» **To do**
Return, verbatim and in full, the records that follow, but not their pictures.

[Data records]
((

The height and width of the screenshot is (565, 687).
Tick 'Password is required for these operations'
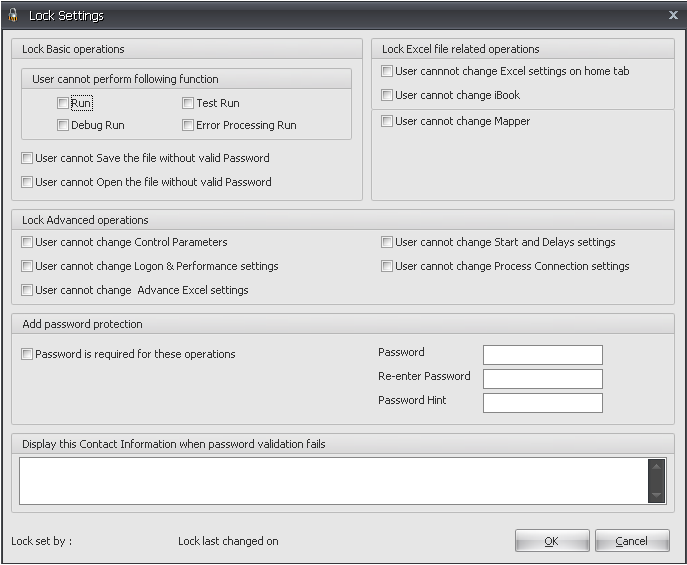pos(27,354)
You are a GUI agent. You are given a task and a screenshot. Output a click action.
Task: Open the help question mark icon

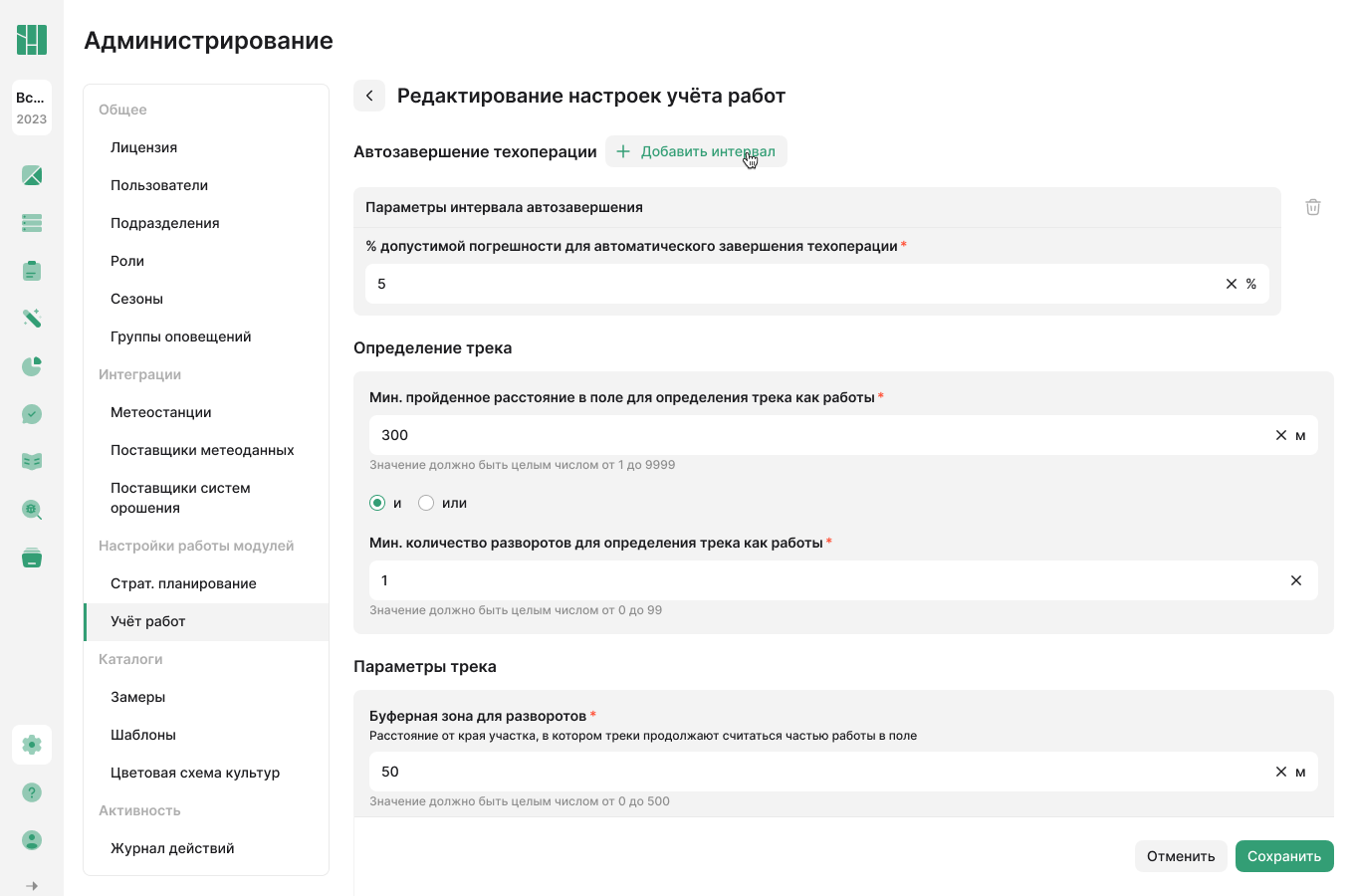[32, 792]
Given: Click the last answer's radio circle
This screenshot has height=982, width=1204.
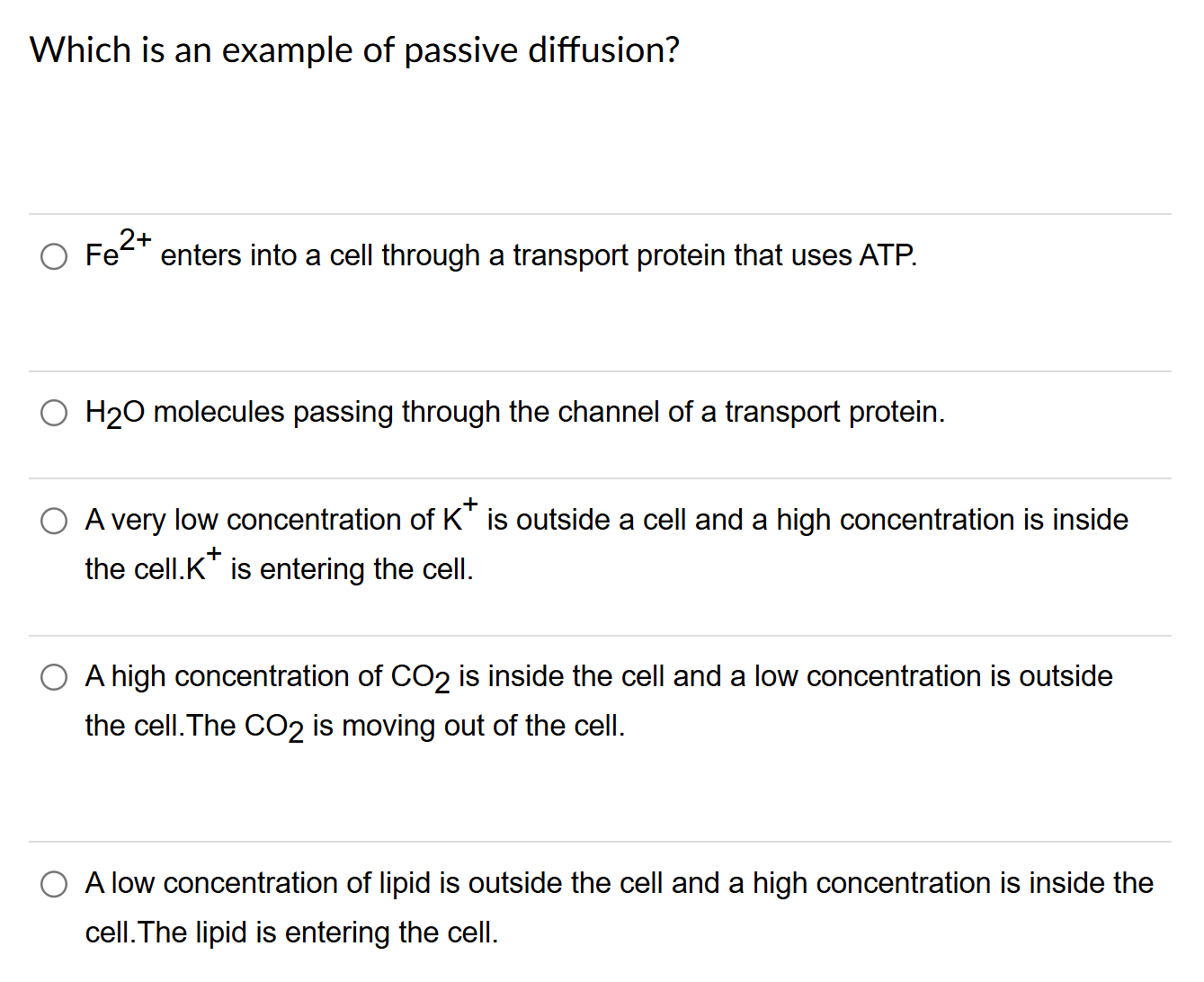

))

» **Result**
The height and width of the screenshot is (565, 687).
Tick 'Password is required for these operations'
pos(27,354)
You are a GUI agent. You are given a task and a screenshot. Output a click action.
Task: Open the help question mark icon

[32, 792]
Given: Click the last answer's radio circle
This screenshot has height=982, width=1204.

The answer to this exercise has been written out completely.